フェールセーフ


 「フェールセーフ」という基本設計思想があります。
しかし、多くの人々はフェールセーフに大きな誤解をもっておられます。

 安全性確保のために二重三重・・・多重の機能を持たせることを「フェールセーフ」というのではありません。 

 フェールセーフとは、機械やシステムその他人間が作り出すものには必ず事故や誤りが生じる。 外部要因、例えば地震などの天災やテロなどの人災によって事故が発生することもあります。 これは防ぎようがありません。 万一、事故や誤りが生じた際、機械やシステムなどを必ず安全な方向に導く、という基本設計思想がフェールセーフなのです。
 多重の安全装置を持たせることは「フォールトトレラント」と言い、これは事故を発生させないための設計思想であって、フェールセーフは必ず事故や誤りは起きる、という前提からの設計思想であり、この二者は根本的に異なります。

 例えば、新幹線です。
万一、新幹線の車両に事故が生じた際、フェールセーフの考え方では車両を安全な方向に導くことが必要です。 それは取りも直さず、車両を停止させることです。 また、地震などの外部要因の際でも、1秒でも早く車両を停止することが重要で、事実、新幹線は車両の設計思想だけでなく、制御システム等もフェールセーフの設計思想が最重要課題として取り入れられています。 しかし、完璧であるかと言えばそうではなく、より完璧なフェールセーフを目指して日々努力されている、というのが事実でありましょう。

 では、航空機はどうでしょう?
もし、飛んでいる航空機に故障が生じたときに安全側に導く方法があるのでしょうか?
残念ながら、現在までのところそれは見出されていません。 つまり、飛んでいる航空機に事故が起こった際に、航空機を即時停止するということはできないのです。 だから、航空機の場合には何重もの安全装置を設置して、絶対に事故が起きないようにする対策、つまり、より完全なフォールトトレラントを目指しているのです。 ゆえに現在の航空機は、その事故発生率は極めて少なく、自動車よりも安全であると一般的に言われていることはご承知のとおりです。 そしてそのフォールトトレラント対策は、現在も尚、より完全を目指して努力されています。 言うなれば、航空機は過去の事故を教訓にフォールトトレラントをより一層充実させてきました。 それら努力の積み重ねが現在に至っているのです。 だからこそ、殆どの方々は、航空機に対して絶対の信頼感を持っておられ、安全を疑うことなく搭乗されているのでしょう。 私共もその一人であることは言うまでもありません。
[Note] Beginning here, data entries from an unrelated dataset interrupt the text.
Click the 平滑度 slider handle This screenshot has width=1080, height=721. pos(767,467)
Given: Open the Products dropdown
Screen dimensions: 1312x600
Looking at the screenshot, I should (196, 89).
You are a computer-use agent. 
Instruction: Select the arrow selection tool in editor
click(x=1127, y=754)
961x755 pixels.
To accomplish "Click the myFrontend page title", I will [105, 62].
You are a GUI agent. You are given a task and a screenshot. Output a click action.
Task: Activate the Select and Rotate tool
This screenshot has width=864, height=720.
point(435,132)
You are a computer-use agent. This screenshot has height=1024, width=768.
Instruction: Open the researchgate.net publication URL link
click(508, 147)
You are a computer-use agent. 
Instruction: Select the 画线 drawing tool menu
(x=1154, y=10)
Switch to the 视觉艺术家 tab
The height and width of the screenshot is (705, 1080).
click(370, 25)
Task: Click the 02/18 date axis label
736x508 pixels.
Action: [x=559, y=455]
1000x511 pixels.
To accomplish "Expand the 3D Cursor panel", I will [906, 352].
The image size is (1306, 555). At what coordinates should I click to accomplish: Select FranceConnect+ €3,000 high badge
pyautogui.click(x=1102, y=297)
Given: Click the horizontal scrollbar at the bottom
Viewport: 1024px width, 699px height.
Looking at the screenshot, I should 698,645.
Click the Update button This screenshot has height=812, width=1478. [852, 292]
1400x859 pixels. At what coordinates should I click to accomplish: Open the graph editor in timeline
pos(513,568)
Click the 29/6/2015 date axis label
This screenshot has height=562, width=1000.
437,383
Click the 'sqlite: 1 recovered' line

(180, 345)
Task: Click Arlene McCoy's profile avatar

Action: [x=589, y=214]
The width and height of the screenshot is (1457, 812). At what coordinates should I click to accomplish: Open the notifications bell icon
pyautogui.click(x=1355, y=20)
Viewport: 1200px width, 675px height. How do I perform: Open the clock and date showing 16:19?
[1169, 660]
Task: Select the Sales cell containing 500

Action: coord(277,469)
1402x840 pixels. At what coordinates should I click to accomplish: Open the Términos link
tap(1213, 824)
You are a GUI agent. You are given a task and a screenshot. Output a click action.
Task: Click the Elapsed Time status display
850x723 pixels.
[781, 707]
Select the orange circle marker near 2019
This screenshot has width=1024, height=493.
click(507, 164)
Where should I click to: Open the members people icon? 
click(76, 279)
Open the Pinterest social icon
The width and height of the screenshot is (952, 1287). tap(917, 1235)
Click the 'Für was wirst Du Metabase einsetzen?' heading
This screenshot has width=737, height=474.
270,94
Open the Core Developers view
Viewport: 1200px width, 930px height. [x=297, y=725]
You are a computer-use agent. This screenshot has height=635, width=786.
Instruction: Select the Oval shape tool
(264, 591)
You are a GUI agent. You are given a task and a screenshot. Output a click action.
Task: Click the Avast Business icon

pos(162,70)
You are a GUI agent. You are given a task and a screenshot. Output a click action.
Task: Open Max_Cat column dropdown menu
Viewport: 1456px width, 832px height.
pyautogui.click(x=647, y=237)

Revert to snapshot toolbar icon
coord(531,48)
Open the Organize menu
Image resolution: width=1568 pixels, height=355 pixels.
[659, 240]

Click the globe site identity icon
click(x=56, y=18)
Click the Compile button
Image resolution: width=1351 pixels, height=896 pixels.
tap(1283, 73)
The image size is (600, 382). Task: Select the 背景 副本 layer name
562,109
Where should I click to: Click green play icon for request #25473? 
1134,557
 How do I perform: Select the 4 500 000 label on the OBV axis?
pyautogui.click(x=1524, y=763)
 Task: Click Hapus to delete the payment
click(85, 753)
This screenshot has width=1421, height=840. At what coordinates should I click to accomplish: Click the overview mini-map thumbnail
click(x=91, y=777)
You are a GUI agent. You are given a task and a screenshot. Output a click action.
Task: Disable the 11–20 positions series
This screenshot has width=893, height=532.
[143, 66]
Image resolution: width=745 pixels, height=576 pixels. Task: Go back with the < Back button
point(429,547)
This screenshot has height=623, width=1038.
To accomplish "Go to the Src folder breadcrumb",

 このように、フェールセーフとフォールトトレラントは「似て非なるもの」なのです。 それぞれ、前者は確定論、後者は確率論に基づく安全性の立場です。

 フェールセーフは基本設計思想と書きました。 この「基本」とは何でしょうか?
基本とは部分ではない、ということです。 必ず事故・誤りは生じます。 外部要因による事故もあります。 上記の新幹線の場合、事故が発生した時には必ず「停める」というのが基本であります。
新幹線には数限りないシステムや部品があり、それぞれのシステムや部品にも設計思想がありますが、それらの設計思想を基本設計とは言えません。 まず新幹線の基本設計思想であるフェールセーフがあり、その基本設計思想を受け継いで各システムや部品の設計思想が成り立つわけです。
 これはコンピュータシステムにも言えることです。 コンピュータシステムにおいても、まずシステム全体の基本設計思想があり、この基本設計思想を部分システムや個々のプログラムが受け継いで全体の設計思想構築が成り立ちます。 コンピュータシステムでは瑕疵(誤り・・・バグとも言う)は必ずある、ということを基本設計思想とするのが常識であり、瑕疵がないことを前提としたシステム設計はその時点で失格であります。

 物事には「一長一短」というものがあります。 新幹線はフェールセーフを目指すことができますが、フェールセーフは事故は必ず起きるという前提での対策であって、事故が絶対に起きないという考え方であってはフェールセーフは成り立ちません。 また、新幹線でアメリカへ行くことはできません。 航空機を用いれば世界中に行くことができますが、フェールセーフを求めることができず、ならばこそ航空機は完璧近くまでフォールトトレラントを充実させています。
 新幹線や航空機のいずれにしても、事故は必ず起きる、という思想に基づいて様々な対策を講じているのであって、もし仮に、新幹線や航空機の関係者の方が「事故は絶対に起きない」ということを前提にしたり口に出したりすれば、その時点で信用が失墜することになるでしょう。 「事故が絶対に起きないよう対策と努力を重ねている」これが正解でありましょう。

 「事故は必ず起きる」ゆえに「絶対安全はあり得ない」という前提こそ、安全の第一歩であると思えます。